◆ WHAT IS REQUIRED ◆
The line containing "The height and width of the screenshot is (783, 968)." and every line after it through the end of the records: return those exactly, and nothing more.

####

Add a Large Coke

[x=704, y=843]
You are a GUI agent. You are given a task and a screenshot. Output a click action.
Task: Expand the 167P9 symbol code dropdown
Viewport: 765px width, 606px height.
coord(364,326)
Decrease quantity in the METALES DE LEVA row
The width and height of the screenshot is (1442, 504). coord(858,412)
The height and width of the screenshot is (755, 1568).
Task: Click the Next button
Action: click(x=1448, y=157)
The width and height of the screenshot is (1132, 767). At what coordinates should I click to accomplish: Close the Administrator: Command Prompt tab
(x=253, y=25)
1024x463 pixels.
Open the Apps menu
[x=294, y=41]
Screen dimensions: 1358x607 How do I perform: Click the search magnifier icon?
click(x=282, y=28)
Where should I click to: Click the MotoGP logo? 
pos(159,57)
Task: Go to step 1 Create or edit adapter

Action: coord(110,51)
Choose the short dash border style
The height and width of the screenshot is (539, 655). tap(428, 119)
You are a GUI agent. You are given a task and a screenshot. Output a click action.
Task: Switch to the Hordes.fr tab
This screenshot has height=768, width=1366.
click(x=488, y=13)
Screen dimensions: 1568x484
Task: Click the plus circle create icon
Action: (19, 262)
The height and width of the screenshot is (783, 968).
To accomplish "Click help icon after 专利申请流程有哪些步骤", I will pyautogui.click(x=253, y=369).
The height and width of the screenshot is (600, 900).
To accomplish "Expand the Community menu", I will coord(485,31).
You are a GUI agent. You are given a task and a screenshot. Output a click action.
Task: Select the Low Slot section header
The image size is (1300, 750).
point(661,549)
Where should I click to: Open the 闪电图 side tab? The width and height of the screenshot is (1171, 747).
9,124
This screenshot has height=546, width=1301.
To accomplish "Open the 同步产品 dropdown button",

####

◆ RESPONSE TO THE EXERCISE ◆
The height and width of the screenshot is (783, 968).
To accomplish "Click help icon after 专利申请流程有哪些步骤", I will pyautogui.click(x=253, y=369).
The height and width of the screenshot is (600, 900).
To accomplish "Expand the Community menu", I will coord(485,31).
You are a GUI agent. You are given a task and a screenshot. Output a click action.
Task: Select the Low Slot section header
The image size is (1300, 750).
point(661,549)
Where should I click to: Open the 闪电图 side tab? The width and height of the screenshot is (1171, 747).
9,124
This screenshot has height=546, width=1301.
To accomplish "Open the 同步产品 dropdown button",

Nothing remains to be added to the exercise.